EXERCISE GOAL: Set the pictures aside and transcribe exactly the lines from the one containing "Where should I click to: Click" through the final line of the records.

══ DATASET

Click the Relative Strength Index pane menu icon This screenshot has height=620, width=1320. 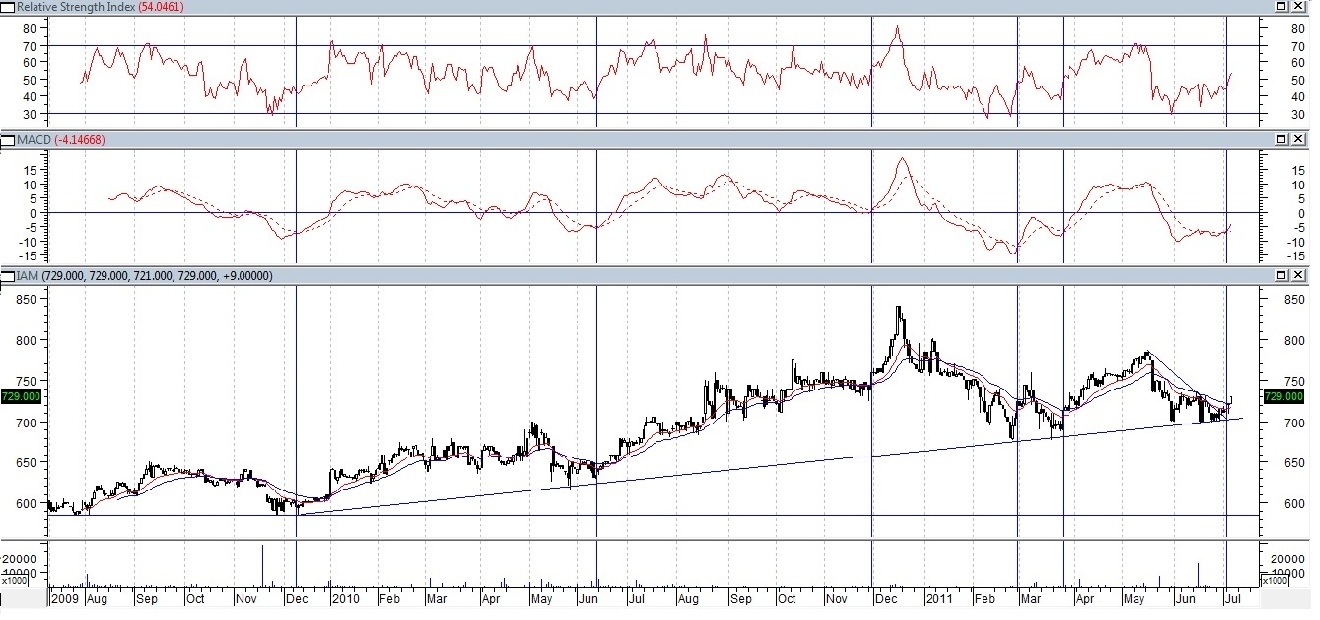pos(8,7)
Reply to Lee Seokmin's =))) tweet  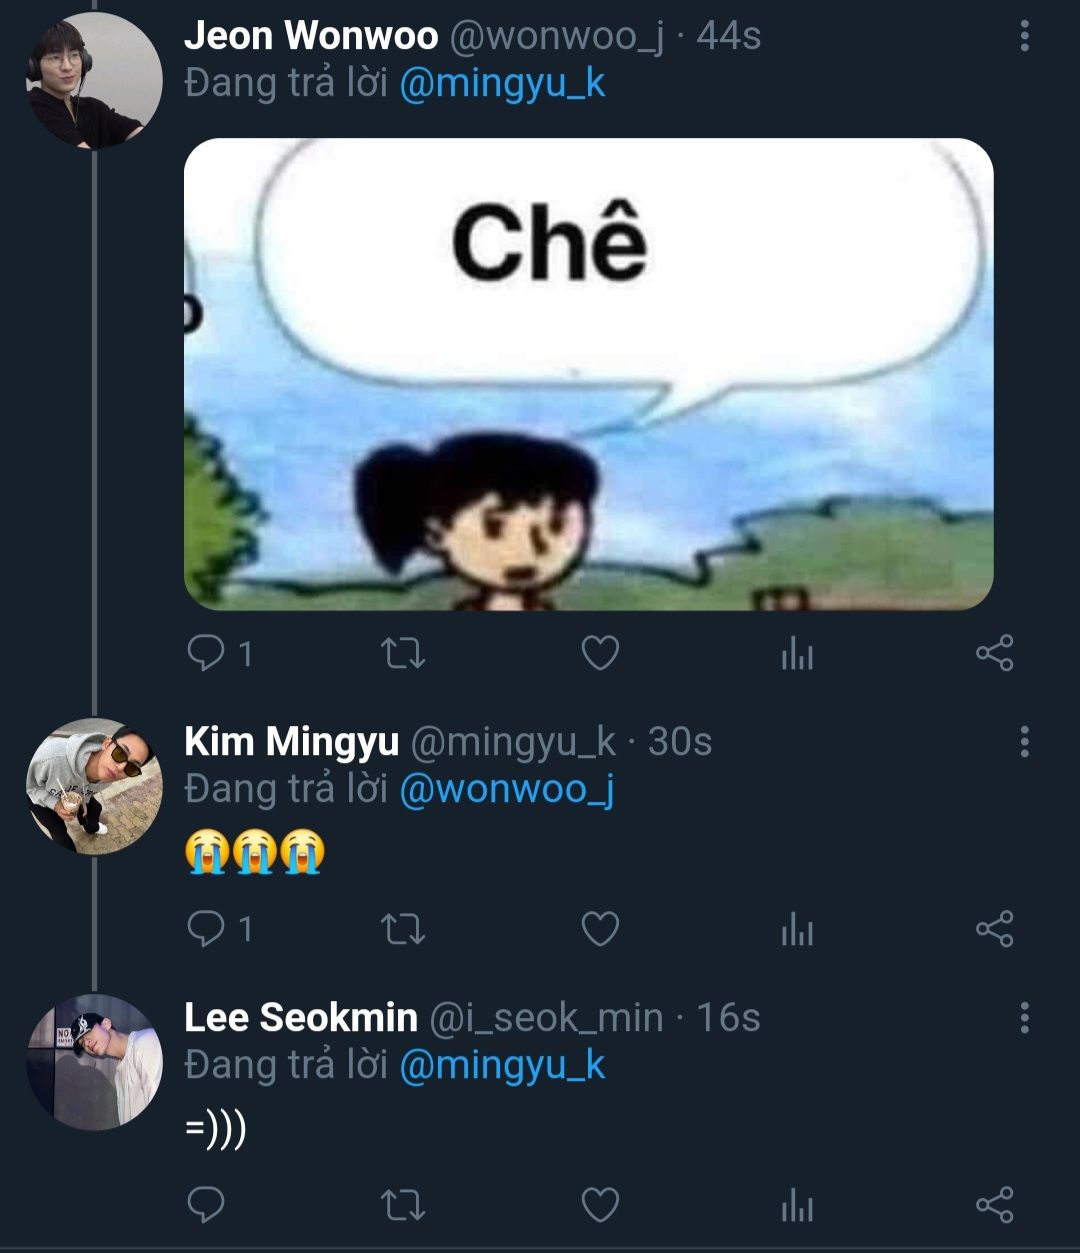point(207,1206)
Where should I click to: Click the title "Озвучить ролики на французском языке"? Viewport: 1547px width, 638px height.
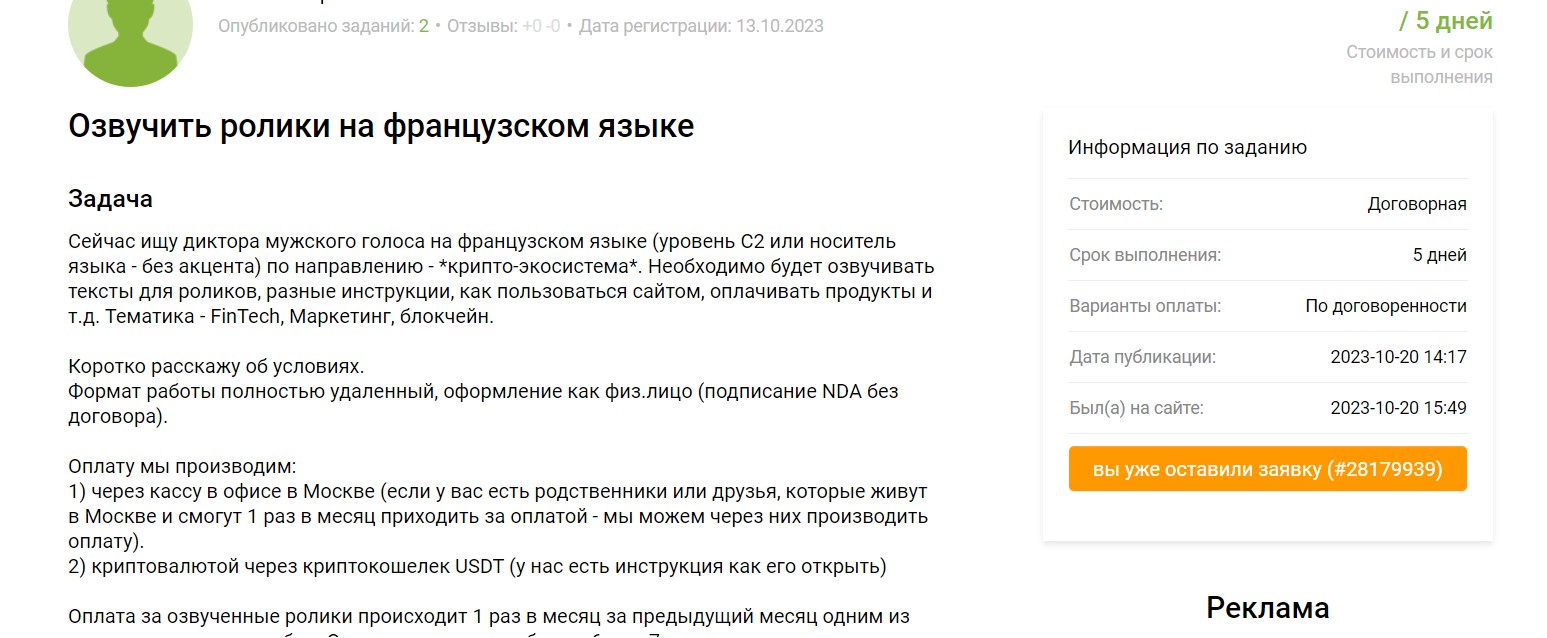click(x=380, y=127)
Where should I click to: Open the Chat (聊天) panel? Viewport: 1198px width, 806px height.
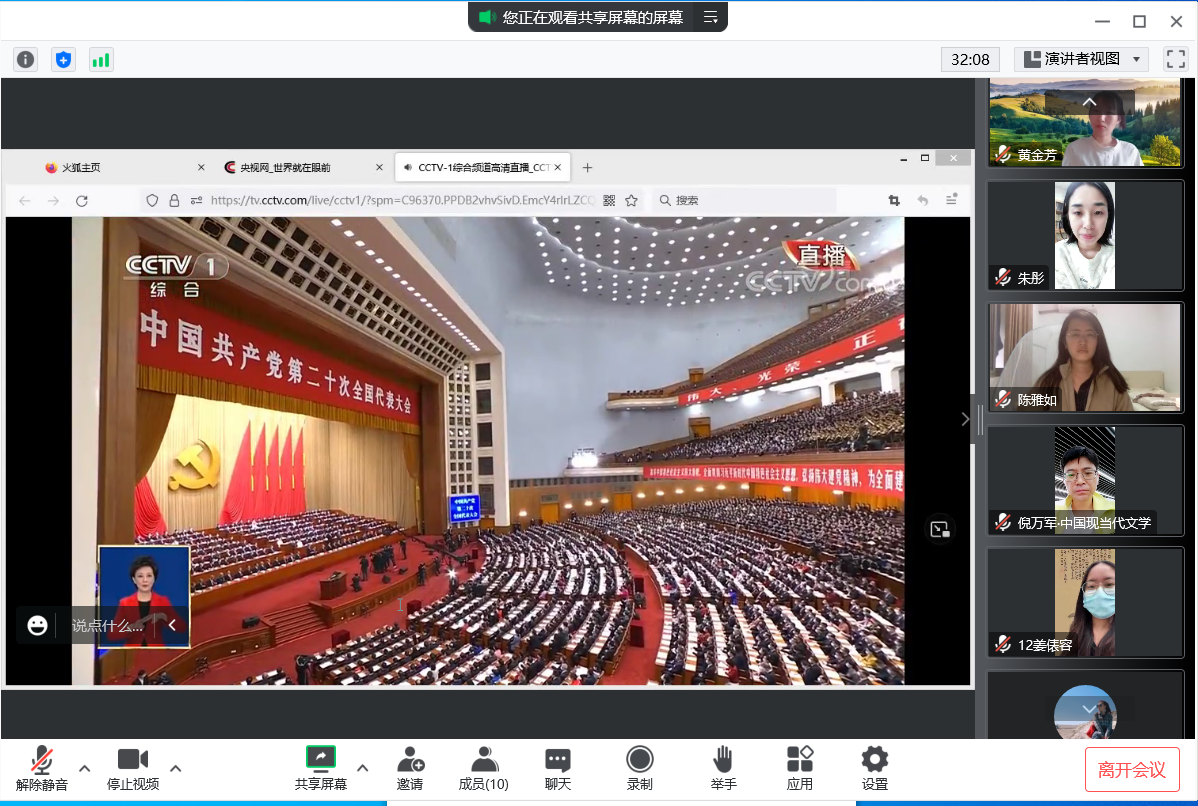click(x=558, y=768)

════

WRITTEN RESPONSE:
Where should I click to: Click the title "Озвучить ролики на французском языке"? Viewport: 1547px width, 638px height.
click(x=380, y=127)
Where should I click to: Open the Chat (聊天) panel? Viewport: 1198px width, 806px height.
click(x=558, y=768)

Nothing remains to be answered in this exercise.